The challenges and opportunities were identified through a series of e-health stakeholder consultations and workshops in Northern England from 2011 to 2014. From 2013 the concepts presented here have been refined through feedback to collaborators, including patient/citizen representatives, in a regional health informatics research network (www.herc.ac.uk).
Health systems typically have separate information pipelines for: 1) commissioning services; 2) auditing service performance; 3) managing finances; 4) monitoring public health; and 5) research. These pipelines share common data sources but usually duplicate data extraction, aggregation, cleaning/preparation and analytics. Suboptimal analyses may be performed due to a lack of expertise, which may exist elsewhere in the health system but is fully committed to a different pipeline. Contextual knowledge that is essential for proper data analysis and interpretation may be needed in one pipeline but accessible only in another. The lack of capable health and care intelligence systems for populations can be attributed to a legacy of three flawed assumptions: 1) universality: the generalizability of evidence across populations; 2) time-invariance: the stability of evidence over time; and 3) reducibility: the reduction of evidence into specialised sub-systems that may be recombined.
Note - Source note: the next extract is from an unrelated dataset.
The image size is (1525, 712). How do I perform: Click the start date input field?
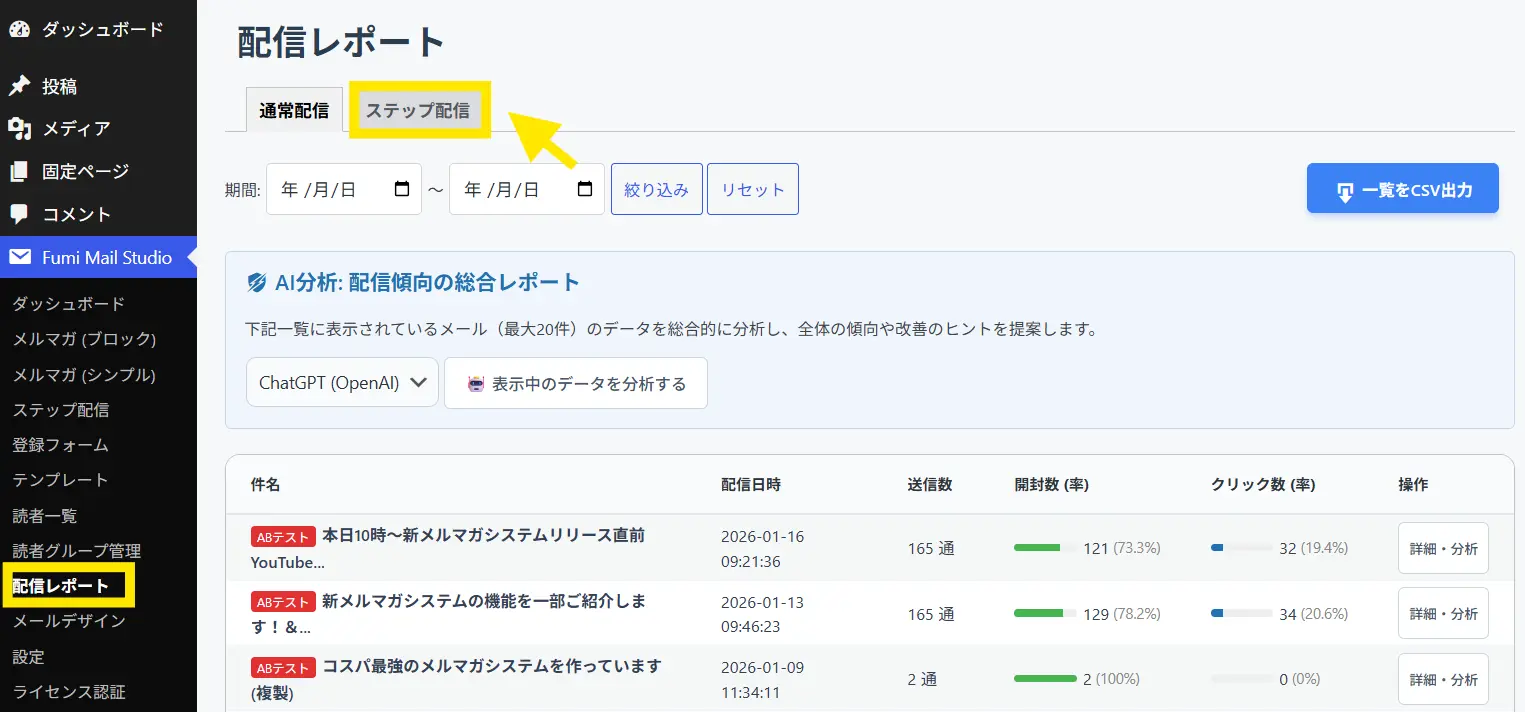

We conceptualize a population health and care intelligence system capable of supporting health system learning and we put forward a set of maturity tests of progress toward such a system. A factor common to each test is data-action latency; a mature system spawns timely actions proportionate to the information that can be derived from the data, and in doing so creates meaningful measurement about system learning. We illustrate, using future scenarios, some major opportunities to improve health systems by exchanging conventional intelligence pipelines for networked critical masses of data, methods and expertise that minimise data-action latency and ignite system-learning.
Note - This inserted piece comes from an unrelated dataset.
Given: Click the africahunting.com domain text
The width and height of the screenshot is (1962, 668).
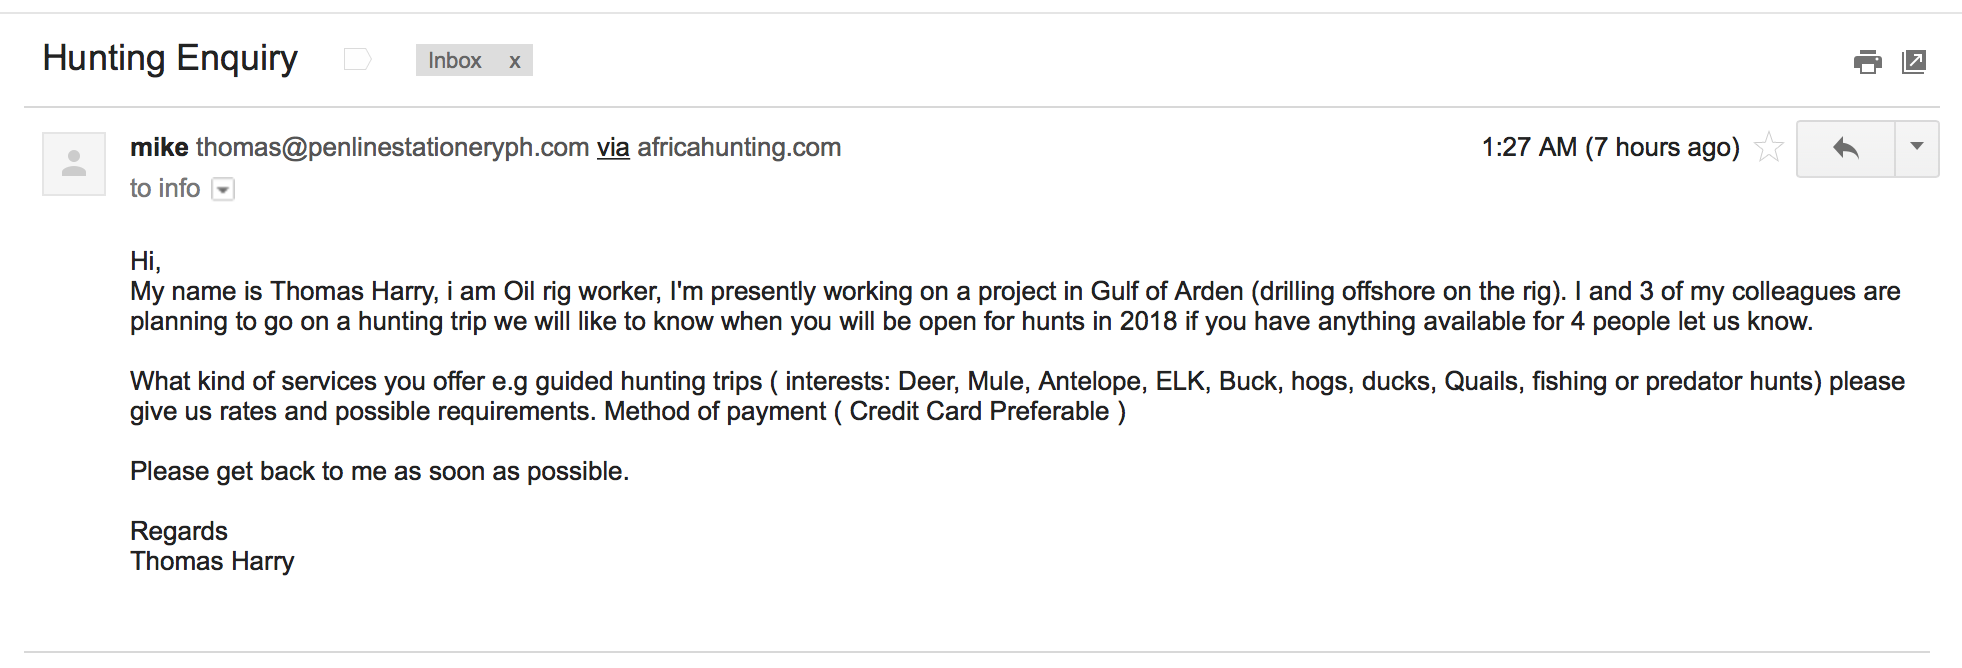Looking at the screenshot, I should (x=739, y=148).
在本文中,我们旨在描述健康系统适应其服务人群需求(最近被称为学习型健康系统)所需的关联数据、方法和专业知识的临界质量。目标如下:1)确定合并通用数据源的不同用途的机会,以减少数据处理的重复并提高信息质量;2)确定在充分扩大健康数据再利用规模以支持健康系统学习方面所面临的挑战。
通过2011年至2014年在英格兰北部开展的一系列电子健康利益相关者咨询和研讨会确定了挑战与机会。从2013年起,通过向包括患者/公民代表在内的区域健康信息学研究网络(www.herc.ac.uk)的合作者反馈,对这里提出的概念进行了完善。
健康系统通常有用于以下方面的独立信息管道:1)委托服务;2)审计服务绩效;3)管理财务;4)监测公共卫生;5)研究。这些管道共享通用数据源,但通常会重复进行数据提取、汇总、清理/准备和分析。由于缺乏专业知识,可能会进行次优分析,而这些专业知识可能在健康系统的其他地方存在,但已完全投入到不同的管道中。在一个管道中可能需要对数据分析和解释至关重要的背景知识,但只能在另一个管道中获取。缺乏适用于人群的有效健康和护理情报系统可归因于三个有缺陷假设的遗留问题:1)普遍性:证据在人群中的可推广性;2)时间不变性:证据随时间的稳定性;3)可还原性:将证据简化为可重新组合的专门子系统。
我们构思了一个能够支持健康系统学习的人群健康和护理情报系统,并提出了一套朝着这样一个系统发展的成熟度测试。每个测试的一个共同因素是数据 - 行动延迟;一个成熟的系统会根据从数据中得出的信息及时采取相应行动,从而对系统学习进行有意义的衡量。我们通过未来情景说明,通过用联网的关键数据、方法和专业知识群体取代传统情报管道,以尽量减少数据 - 行动延迟并激发系统学习,从而改善健康系统的一些主要机会。